[Begin Data provided]
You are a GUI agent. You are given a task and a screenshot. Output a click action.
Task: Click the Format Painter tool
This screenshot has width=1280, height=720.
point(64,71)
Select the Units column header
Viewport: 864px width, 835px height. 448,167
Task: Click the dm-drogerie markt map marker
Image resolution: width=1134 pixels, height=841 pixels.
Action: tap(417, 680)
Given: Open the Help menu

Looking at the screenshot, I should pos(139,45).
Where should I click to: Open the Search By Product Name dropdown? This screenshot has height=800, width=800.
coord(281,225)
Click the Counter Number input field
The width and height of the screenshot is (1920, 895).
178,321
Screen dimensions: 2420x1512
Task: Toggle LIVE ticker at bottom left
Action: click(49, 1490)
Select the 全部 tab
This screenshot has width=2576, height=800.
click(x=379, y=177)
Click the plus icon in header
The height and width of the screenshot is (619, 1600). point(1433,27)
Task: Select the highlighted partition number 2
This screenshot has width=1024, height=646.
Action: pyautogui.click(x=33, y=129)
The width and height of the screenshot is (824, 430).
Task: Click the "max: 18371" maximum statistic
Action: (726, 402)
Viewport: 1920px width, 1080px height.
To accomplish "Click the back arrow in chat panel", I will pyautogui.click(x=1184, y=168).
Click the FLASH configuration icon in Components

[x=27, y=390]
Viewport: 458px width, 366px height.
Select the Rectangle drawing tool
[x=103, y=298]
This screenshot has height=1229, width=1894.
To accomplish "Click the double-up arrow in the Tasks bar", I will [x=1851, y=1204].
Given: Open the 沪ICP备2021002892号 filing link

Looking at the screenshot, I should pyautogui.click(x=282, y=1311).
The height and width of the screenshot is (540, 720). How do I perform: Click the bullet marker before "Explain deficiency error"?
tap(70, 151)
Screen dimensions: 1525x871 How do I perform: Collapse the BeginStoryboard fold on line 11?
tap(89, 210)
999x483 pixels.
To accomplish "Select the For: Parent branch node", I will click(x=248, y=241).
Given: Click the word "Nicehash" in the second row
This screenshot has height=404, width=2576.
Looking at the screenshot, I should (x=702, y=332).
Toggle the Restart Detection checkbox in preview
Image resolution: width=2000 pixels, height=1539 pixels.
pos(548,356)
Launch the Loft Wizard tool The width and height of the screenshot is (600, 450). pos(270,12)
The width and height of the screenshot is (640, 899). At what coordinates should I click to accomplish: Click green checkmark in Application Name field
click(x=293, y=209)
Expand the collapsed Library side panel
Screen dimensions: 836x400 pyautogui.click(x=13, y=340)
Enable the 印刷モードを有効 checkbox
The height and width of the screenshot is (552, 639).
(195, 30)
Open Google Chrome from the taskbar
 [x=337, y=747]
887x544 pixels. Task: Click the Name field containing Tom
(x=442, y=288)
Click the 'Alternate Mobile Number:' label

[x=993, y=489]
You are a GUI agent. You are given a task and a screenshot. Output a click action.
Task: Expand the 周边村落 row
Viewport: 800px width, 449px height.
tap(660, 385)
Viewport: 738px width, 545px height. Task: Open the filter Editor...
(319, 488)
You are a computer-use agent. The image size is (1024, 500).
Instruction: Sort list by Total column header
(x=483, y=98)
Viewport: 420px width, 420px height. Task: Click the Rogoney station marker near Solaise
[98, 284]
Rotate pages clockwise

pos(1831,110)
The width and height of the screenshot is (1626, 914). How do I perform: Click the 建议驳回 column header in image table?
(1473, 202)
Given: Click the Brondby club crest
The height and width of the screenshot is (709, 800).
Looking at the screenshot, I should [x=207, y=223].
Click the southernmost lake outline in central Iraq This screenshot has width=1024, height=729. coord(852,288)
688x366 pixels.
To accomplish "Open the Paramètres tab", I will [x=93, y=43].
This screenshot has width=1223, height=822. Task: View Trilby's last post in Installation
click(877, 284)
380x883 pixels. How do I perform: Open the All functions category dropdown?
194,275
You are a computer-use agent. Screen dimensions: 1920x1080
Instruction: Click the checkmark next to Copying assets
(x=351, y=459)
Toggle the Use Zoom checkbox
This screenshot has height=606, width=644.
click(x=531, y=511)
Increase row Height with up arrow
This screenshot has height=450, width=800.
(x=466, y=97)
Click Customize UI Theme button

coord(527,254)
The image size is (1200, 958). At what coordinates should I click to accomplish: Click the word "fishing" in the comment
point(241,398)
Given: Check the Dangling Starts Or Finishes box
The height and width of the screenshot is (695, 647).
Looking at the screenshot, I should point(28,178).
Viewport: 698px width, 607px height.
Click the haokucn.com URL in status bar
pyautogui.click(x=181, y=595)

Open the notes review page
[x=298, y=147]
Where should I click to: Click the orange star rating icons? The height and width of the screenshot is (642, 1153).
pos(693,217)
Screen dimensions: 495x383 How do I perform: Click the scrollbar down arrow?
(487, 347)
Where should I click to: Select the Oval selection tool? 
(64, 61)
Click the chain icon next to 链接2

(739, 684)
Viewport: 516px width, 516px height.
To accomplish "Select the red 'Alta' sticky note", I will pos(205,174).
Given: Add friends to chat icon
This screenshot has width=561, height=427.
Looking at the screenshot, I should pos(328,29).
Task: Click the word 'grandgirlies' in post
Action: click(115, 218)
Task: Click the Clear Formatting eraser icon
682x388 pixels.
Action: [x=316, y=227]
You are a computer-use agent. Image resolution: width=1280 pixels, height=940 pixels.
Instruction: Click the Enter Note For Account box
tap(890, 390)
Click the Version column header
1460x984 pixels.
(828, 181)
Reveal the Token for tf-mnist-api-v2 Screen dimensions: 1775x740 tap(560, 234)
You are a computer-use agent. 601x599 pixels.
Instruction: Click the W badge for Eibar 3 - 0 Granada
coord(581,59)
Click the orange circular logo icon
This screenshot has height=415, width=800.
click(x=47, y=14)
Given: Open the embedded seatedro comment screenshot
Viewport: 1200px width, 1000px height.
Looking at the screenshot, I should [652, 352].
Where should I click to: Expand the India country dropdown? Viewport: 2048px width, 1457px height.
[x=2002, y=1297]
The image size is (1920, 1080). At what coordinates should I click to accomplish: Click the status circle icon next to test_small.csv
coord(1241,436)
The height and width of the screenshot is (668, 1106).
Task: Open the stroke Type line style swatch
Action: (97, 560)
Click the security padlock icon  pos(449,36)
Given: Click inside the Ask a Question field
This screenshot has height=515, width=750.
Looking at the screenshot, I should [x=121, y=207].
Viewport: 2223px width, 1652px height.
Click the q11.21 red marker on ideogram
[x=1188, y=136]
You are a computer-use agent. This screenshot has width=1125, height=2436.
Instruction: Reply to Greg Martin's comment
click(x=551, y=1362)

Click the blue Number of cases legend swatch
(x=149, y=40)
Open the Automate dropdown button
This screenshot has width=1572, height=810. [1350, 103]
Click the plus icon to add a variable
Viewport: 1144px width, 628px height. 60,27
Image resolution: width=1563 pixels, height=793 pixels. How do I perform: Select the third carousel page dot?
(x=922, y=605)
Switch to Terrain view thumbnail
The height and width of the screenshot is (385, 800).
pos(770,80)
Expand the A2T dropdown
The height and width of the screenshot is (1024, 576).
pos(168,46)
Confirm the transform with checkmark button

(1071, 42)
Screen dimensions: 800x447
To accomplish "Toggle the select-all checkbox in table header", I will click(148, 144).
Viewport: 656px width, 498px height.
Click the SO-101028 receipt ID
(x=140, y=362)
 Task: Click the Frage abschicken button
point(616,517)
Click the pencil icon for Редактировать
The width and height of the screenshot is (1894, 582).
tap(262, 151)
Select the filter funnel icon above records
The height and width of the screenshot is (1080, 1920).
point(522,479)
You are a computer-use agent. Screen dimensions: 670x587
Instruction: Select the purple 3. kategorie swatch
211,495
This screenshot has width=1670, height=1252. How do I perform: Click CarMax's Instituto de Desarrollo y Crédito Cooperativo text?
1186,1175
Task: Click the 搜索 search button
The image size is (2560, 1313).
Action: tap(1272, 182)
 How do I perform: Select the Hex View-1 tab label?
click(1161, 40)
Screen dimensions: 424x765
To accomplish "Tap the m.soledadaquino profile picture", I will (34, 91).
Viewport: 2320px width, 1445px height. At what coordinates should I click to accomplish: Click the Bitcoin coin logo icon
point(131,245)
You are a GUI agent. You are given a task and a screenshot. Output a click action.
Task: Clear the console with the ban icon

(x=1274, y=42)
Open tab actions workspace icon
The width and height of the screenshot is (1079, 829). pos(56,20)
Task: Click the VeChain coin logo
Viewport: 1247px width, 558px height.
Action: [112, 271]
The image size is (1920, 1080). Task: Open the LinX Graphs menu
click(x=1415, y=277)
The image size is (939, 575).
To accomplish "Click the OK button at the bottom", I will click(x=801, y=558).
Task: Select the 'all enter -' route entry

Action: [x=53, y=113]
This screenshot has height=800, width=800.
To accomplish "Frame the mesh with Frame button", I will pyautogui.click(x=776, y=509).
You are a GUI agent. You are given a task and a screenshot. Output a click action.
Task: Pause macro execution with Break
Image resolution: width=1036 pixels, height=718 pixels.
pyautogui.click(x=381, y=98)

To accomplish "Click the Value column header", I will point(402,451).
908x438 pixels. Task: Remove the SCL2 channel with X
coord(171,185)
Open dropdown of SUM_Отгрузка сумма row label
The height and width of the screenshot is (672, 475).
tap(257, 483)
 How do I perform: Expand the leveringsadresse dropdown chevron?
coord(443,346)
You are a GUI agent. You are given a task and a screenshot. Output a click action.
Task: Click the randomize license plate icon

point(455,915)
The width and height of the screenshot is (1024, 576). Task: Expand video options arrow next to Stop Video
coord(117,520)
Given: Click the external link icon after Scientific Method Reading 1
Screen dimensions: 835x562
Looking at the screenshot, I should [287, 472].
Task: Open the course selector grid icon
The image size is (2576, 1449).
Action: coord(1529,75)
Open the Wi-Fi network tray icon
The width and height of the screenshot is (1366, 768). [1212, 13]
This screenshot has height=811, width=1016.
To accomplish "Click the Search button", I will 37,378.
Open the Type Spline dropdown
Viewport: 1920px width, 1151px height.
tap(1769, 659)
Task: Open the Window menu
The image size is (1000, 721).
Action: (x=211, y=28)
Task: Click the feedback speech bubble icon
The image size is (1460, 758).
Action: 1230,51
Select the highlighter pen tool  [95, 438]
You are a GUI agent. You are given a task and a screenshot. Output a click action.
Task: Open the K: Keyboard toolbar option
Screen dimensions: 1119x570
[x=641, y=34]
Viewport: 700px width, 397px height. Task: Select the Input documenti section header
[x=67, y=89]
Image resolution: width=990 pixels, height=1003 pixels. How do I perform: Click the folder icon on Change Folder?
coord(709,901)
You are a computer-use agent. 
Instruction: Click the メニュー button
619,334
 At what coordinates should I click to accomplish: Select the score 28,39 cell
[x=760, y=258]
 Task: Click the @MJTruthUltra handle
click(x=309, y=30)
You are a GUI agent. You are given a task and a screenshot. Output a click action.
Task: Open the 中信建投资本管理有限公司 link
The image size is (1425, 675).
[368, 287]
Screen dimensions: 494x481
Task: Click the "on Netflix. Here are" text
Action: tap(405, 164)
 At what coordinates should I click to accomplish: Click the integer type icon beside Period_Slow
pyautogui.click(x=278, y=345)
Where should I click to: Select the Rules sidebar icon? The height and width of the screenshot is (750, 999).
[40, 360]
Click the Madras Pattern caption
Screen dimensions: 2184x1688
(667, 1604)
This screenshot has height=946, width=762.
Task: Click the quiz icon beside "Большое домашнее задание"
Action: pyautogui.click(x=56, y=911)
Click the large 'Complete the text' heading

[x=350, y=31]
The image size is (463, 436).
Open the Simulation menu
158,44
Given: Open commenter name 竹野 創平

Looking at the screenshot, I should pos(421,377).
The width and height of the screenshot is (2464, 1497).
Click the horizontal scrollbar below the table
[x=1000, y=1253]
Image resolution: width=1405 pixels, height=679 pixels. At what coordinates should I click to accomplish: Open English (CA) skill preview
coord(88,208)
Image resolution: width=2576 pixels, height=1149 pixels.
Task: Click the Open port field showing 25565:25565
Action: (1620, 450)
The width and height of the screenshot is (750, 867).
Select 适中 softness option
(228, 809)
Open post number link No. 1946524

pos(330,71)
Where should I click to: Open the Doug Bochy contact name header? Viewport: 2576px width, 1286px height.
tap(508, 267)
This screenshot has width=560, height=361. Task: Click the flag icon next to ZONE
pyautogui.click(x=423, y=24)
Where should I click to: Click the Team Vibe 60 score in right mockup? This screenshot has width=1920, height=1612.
[End Data provided]
#### [Written task]
Reproduce verbatim the lines of the listing above, starting at the line containing "Click the chain icon next to 链接2" and ending at the line containing "click(x=551, y=1362)", with both of those lines included.

#### [Worked solution]
Click the chain icon next to 链接2

(739, 684)
Viewport: 516px width, 516px height.
To accomplish "Select the red 'Alta' sticky note", I will pos(205,174).
Given: Add friends to chat icon
This screenshot has width=561, height=427.
Looking at the screenshot, I should pos(328,29).
Task: Click the word 'grandgirlies' in post
Action: click(115, 218)
Task: Click the Clear Formatting eraser icon
682x388 pixels.
Action: [x=316, y=227]
You are a computer-use agent. Image resolution: width=1280 pixels, height=940 pixels.
Instruction: Click the Enter Note For Account box
tap(890, 390)
Click the Version column header
1460x984 pixels.
(828, 181)
Reveal the Token for tf-mnist-api-v2 Screen dimensions: 1775x740 tap(560, 234)
You are a computer-use agent. 601x599 pixels.
Instruction: Click the W badge for Eibar 3 - 0 Granada
coord(581,59)
Click the orange circular logo icon
This screenshot has height=415, width=800.
click(x=47, y=14)
Given: Open the embedded seatedro comment screenshot
Viewport: 1200px width, 1000px height.
Looking at the screenshot, I should [652, 352].
Where should I click to: Expand the India country dropdown? Viewport: 2048px width, 1457px height.
[x=2002, y=1297]
The image size is (1920, 1080). At what coordinates should I click to accomplish: Click the status circle icon next to test_small.csv
coord(1241,436)
The height and width of the screenshot is (668, 1106).
Task: Open the stroke Type line style swatch
Action: (97, 560)
Click the security padlock icon  pos(449,36)
Given: Click inside the Ask a Question field
This screenshot has height=515, width=750.
Looking at the screenshot, I should [x=121, y=207].
Viewport: 2223px width, 1652px height.
Click the q11.21 red marker on ideogram
[x=1188, y=136]
You are a computer-use agent. This screenshot has width=1125, height=2436.
Instruction: Reply to Greg Martin's comment
click(x=551, y=1362)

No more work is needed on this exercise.